• EXERCISE REQUIREMENTS: Take the entries below and print, exactly, the stretch from the line containing "You are a computer-use agent. Screen dimensions: 1024x873" through the line containing "You are a computer-use agent. The image", both included.

TASK INPUT Block Start

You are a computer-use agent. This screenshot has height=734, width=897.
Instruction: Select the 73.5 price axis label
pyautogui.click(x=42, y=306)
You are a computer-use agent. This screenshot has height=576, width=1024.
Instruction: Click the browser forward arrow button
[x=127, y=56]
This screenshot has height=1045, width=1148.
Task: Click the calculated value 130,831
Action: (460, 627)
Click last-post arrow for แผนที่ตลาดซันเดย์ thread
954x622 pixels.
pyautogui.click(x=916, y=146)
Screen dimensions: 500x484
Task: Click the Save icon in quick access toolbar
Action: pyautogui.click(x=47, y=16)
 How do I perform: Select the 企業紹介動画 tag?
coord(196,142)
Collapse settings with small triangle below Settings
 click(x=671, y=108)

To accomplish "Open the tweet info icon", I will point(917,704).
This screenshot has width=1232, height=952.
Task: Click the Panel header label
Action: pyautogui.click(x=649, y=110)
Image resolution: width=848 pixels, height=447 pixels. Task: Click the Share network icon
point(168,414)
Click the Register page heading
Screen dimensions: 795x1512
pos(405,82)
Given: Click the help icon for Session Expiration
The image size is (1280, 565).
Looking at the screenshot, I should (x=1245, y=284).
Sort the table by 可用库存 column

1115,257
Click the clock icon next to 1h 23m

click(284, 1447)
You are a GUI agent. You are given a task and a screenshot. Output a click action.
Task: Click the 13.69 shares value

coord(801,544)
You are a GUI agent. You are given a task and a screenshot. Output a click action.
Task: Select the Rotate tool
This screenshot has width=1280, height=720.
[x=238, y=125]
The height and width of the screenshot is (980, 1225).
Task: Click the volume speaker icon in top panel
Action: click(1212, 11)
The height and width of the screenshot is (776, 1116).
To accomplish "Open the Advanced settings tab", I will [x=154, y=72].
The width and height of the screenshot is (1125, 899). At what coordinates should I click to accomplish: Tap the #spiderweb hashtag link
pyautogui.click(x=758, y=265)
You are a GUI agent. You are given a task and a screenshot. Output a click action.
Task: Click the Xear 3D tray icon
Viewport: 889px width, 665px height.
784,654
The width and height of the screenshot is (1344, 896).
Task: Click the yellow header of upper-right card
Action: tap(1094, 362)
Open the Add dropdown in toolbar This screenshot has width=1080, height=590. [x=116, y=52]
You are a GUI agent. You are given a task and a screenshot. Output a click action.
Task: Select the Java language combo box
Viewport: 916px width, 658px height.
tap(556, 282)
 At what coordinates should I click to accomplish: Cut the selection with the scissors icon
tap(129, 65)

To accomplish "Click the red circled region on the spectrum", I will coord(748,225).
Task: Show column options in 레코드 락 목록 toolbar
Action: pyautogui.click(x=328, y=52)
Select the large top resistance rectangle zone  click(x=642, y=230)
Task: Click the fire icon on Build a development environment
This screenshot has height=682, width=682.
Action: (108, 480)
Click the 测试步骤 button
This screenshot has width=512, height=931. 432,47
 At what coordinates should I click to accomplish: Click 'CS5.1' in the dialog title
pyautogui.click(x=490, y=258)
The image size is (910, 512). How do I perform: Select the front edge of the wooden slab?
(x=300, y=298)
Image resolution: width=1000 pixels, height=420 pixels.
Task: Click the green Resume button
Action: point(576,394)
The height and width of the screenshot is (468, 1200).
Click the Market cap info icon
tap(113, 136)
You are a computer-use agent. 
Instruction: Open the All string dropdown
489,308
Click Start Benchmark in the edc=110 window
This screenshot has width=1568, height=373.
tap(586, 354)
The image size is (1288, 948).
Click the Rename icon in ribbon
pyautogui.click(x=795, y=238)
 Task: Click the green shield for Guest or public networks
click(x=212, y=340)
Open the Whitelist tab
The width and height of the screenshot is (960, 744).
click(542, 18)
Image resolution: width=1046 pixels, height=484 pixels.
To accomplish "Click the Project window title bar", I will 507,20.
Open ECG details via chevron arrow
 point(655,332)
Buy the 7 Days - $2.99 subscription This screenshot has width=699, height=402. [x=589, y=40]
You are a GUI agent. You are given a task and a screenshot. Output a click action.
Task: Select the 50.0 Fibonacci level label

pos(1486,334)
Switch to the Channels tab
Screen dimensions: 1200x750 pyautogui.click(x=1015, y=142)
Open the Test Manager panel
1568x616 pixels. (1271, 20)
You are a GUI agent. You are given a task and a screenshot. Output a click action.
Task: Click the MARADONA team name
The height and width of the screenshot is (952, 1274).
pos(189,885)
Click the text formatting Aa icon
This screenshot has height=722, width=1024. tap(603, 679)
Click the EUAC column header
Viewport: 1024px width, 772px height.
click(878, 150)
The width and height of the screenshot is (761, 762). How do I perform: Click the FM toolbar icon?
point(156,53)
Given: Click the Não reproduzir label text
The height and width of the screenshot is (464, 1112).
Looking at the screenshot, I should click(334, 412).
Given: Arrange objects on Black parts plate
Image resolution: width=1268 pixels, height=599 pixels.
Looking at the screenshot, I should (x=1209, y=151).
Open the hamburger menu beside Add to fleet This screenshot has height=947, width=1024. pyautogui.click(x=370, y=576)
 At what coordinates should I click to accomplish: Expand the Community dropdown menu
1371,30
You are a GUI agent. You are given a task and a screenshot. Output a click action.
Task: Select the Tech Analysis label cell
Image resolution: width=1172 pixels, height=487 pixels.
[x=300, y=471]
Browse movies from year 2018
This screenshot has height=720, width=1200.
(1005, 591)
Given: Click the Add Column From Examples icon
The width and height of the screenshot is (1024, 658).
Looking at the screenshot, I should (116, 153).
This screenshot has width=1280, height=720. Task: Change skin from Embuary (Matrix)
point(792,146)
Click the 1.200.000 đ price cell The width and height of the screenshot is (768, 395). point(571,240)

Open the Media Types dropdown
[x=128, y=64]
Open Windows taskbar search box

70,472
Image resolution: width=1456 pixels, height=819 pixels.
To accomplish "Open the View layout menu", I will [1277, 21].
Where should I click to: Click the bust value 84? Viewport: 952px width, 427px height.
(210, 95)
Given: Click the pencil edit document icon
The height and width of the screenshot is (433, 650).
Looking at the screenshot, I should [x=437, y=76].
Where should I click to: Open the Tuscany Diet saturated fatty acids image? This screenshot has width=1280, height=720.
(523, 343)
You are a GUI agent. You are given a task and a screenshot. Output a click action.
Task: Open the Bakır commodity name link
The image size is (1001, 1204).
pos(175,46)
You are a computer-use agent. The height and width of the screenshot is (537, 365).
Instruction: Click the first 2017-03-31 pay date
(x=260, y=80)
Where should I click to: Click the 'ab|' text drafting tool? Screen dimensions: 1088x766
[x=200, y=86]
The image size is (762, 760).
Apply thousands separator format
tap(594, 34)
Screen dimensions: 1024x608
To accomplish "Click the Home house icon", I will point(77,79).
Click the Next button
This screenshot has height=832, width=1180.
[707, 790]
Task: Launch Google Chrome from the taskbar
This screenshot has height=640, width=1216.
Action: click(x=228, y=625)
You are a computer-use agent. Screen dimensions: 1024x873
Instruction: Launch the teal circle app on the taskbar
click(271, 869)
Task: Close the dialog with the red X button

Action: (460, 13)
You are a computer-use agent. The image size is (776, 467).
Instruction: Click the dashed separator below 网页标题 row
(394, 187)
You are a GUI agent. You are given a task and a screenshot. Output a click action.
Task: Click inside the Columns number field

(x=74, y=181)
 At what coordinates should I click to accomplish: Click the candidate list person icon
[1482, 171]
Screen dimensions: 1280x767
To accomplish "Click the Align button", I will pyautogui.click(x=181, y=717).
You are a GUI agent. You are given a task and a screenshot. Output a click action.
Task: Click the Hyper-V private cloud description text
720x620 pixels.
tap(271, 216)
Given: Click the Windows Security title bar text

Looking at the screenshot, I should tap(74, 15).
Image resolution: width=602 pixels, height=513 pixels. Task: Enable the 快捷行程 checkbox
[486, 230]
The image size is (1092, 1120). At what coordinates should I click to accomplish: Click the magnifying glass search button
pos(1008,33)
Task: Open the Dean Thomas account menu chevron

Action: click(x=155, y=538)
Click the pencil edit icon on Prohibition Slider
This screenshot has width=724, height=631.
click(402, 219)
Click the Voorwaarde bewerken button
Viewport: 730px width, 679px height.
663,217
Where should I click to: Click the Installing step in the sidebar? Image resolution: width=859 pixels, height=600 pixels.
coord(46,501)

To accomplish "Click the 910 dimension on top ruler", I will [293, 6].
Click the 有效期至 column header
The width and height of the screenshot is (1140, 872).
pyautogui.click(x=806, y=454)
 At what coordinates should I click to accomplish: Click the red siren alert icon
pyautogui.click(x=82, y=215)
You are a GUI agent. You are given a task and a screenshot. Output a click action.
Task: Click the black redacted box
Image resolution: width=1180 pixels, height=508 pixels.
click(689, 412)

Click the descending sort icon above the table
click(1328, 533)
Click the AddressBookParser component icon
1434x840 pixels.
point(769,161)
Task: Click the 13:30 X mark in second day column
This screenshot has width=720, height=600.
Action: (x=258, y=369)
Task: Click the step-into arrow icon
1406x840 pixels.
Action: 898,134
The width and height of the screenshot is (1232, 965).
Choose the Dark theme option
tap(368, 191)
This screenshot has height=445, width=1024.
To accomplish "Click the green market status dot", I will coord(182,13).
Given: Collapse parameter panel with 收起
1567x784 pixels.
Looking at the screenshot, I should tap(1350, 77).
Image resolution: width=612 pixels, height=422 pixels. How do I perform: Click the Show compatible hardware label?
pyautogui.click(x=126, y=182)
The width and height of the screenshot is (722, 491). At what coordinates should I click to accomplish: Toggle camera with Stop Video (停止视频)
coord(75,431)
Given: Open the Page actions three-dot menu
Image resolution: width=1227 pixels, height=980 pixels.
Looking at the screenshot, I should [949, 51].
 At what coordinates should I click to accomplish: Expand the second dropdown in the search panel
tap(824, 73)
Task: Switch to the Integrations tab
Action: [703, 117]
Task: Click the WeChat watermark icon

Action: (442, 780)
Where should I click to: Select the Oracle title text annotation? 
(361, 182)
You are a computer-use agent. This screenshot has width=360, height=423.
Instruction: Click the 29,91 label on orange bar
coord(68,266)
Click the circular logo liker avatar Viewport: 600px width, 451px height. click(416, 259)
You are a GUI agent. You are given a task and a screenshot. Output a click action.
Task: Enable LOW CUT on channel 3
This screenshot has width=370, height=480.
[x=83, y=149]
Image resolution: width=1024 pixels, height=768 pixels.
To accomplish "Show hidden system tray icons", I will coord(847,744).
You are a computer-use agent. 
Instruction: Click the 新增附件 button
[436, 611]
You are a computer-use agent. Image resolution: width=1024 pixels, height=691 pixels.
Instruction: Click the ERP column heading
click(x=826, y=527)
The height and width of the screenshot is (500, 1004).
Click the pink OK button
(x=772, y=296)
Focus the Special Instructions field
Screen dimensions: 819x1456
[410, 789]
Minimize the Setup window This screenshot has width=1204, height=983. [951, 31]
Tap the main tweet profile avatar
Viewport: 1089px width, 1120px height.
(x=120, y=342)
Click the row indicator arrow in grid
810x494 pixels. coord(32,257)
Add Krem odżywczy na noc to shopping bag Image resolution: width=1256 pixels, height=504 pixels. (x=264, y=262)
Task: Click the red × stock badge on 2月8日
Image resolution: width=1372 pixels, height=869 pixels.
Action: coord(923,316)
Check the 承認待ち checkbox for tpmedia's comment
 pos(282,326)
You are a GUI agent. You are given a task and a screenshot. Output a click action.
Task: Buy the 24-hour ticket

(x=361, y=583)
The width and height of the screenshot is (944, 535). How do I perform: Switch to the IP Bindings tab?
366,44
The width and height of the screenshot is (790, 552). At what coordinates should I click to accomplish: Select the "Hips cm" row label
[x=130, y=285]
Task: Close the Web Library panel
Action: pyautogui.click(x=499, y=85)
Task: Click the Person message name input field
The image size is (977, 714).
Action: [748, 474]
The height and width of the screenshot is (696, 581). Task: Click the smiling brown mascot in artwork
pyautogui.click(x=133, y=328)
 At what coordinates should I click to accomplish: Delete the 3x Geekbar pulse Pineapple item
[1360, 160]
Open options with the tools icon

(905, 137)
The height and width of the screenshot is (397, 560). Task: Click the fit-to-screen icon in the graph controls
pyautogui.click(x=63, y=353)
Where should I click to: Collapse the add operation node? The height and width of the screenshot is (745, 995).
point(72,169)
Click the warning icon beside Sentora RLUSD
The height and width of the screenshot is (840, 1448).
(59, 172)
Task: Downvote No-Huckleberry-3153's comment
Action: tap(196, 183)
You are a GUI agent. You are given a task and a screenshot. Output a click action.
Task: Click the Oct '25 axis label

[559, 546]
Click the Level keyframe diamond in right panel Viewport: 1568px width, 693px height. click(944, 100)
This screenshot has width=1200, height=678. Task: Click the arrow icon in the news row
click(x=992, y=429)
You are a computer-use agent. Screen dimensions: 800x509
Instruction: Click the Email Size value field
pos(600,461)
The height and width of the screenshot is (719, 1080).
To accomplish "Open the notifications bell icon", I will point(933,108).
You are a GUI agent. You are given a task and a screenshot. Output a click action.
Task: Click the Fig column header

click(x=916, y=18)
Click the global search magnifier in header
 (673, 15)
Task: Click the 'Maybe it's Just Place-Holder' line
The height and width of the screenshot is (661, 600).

TASK INPUT Block End

• EXERCISE RESPONSE:
You are a computer-use agent. Screen dimensions: 1024x873
Instruction: Launch the teal circle app on the taskbar
click(271, 869)
Task: Close the dialog with the red X button

Action: (460, 13)
You are a computer-use agent. The image size is (776, 467).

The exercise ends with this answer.